Un análisis de LLYC muestra cómo la caída del turismo internacional obligó a reestructurar la estrategia comercial del torneo sobre la marcha, dejando lecciones clave para las marcas y el sector público.
Tras el silbatazo final de la Copa Mundial de la FIFA 2026, las proyecciones multimillonarias que prometían un impulso histórico de 41.000 millones de dólares al PIB global se enfrentaron a una prueba de fuego en el mercado real. El análisis ‘Ganar el partido fuera del campo: Cómo la comunicación corporativa, el marketing inteligente y los datos dan forma al impacto comercial del Mundial de 2026’ elaborado por LLYC, firma global de comunicación y marketing digital, revela que la bonanza económica no fue ni automática; siendo la comunicación basada en inteligencia de datos quién terminó siendo el salvavidas financiero para los destinos que lograron rentabilizar el evento.
El estudio destaca que la economía del torneo tuvo que reconfigurarse a mitad de la competición debido a un dólar estadounidense fuerte, normas de inmigración estrictas y severos retrasos en la tramitación de visados.

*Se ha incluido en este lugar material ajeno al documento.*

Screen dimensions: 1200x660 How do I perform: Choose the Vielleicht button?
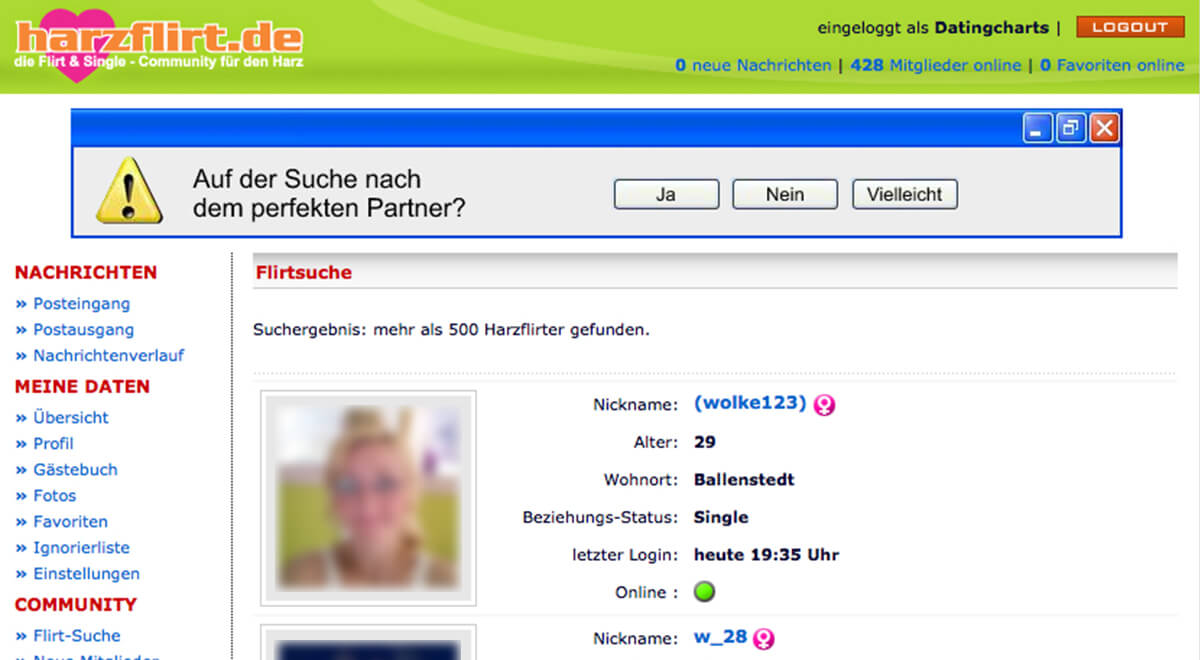click(904, 194)
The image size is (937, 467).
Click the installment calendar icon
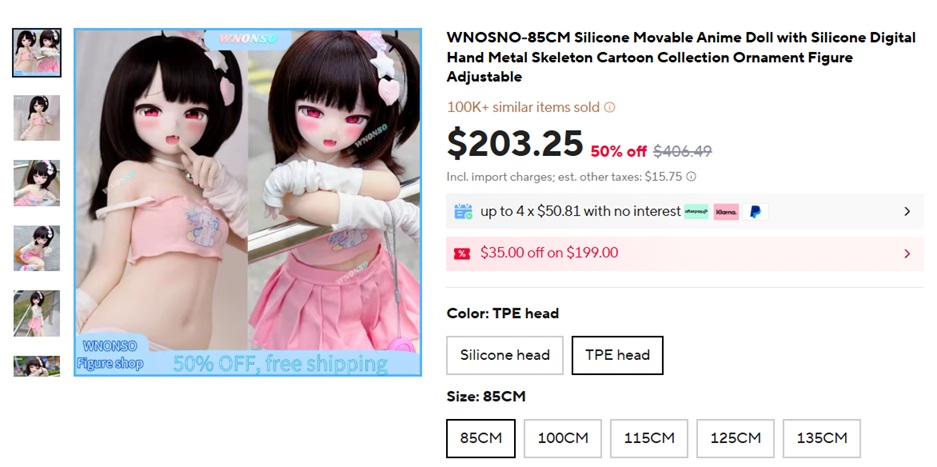(463, 211)
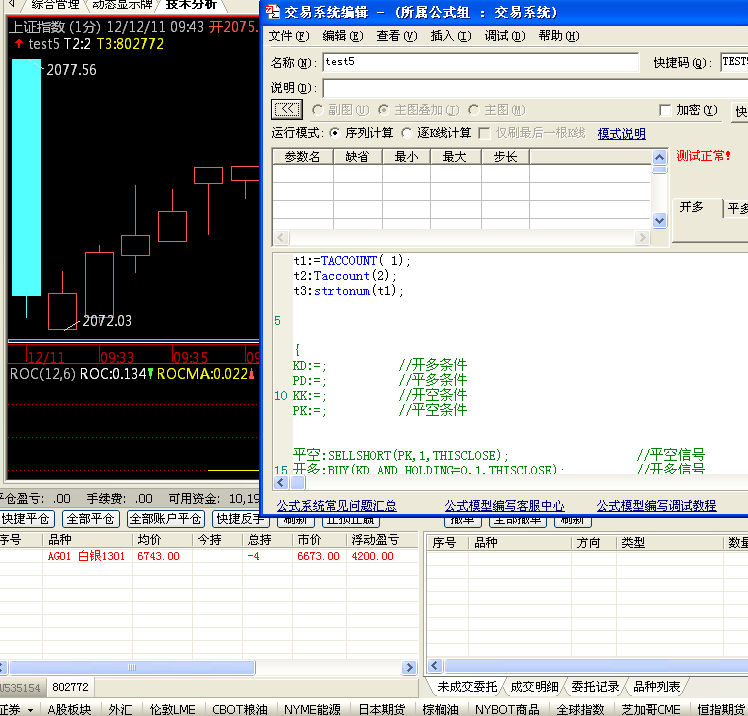Click parameter table scroll-up arrow
Image resolution: width=748 pixels, height=716 pixels.
pos(659,156)
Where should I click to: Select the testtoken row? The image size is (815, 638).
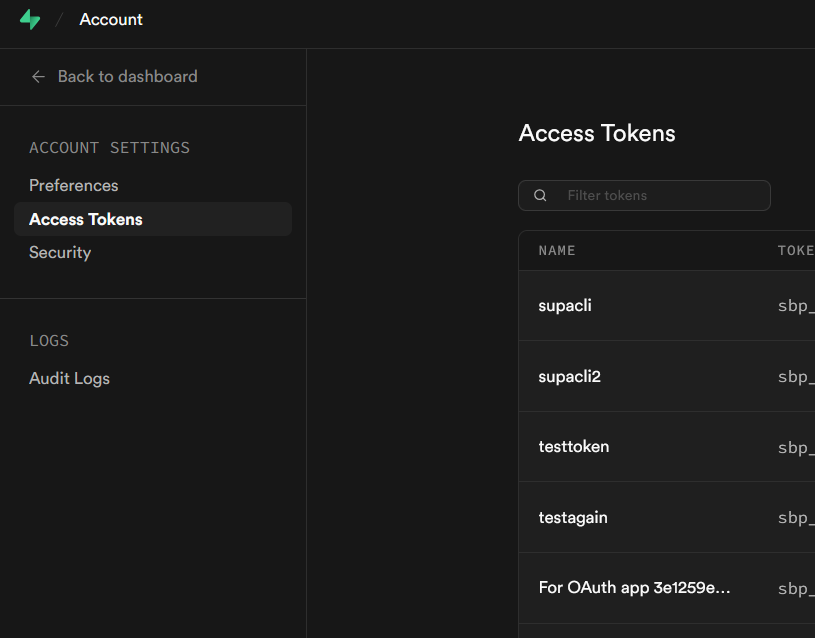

Estos factores provocaron una caída drástica en las reservas de vuelos de verano desde Europa y obligaron a que hasta un 80% de los hoteles en las ciudades sede registraran reservas por debajo de lo previsto. Esta situación demostró que la presencia masiva en los estadios no garantiza de forma directa un derrame económico en la economía local.
Además, el análisis compara cómo la gestión de la comunicación marcó la brecha entre el fracaso y el éxito comercial. En mercados donde la actividad quedó confinada a los recintos oficiales, se generó un efecto de desplazamiento: los consumidores locales y habituales evitaron las zonas comerciales por temor al caos y a las alzas de precios, perjudicando a los negocios de vecindario.
En contraste, destinos que reaccionaron a tiempo utilizando relaciones públicas estratégicas y canales digitales directos lograron activar al turismo de proximidad y diversificar el gasto hacia bares, restaurantes y comercios fuera de los estadios.
Caso emblemático de esta dinamización fue lo ocurrido en el sur de Florida, donde la creación de eventos culturales masivos como el FIFA Fan Festival en Bayfront Park y el uso de herramientas informativas en tiempo real permitieron que más del 55% de los hoteles superaran sus metas de ocupación a pesar del bajón inicial.
El informe concluye que, ante las estrictas regulaciones de protección de marca que imponen los grandes torneos internacionales, las estrategias de marketing tradicional han quedado obsoletas.
El verdadero retorno financiero de los macroeventos ya no pertenece a quienes se limitan a abrir las puertas de un estadio, sino a las organizaciones y gobiernos que utilizan inteligencia de medios para tomar decisiones en tiempo real, proteger su reputación y transformar el tráfico masivo en un crecimiento comercial sostenible.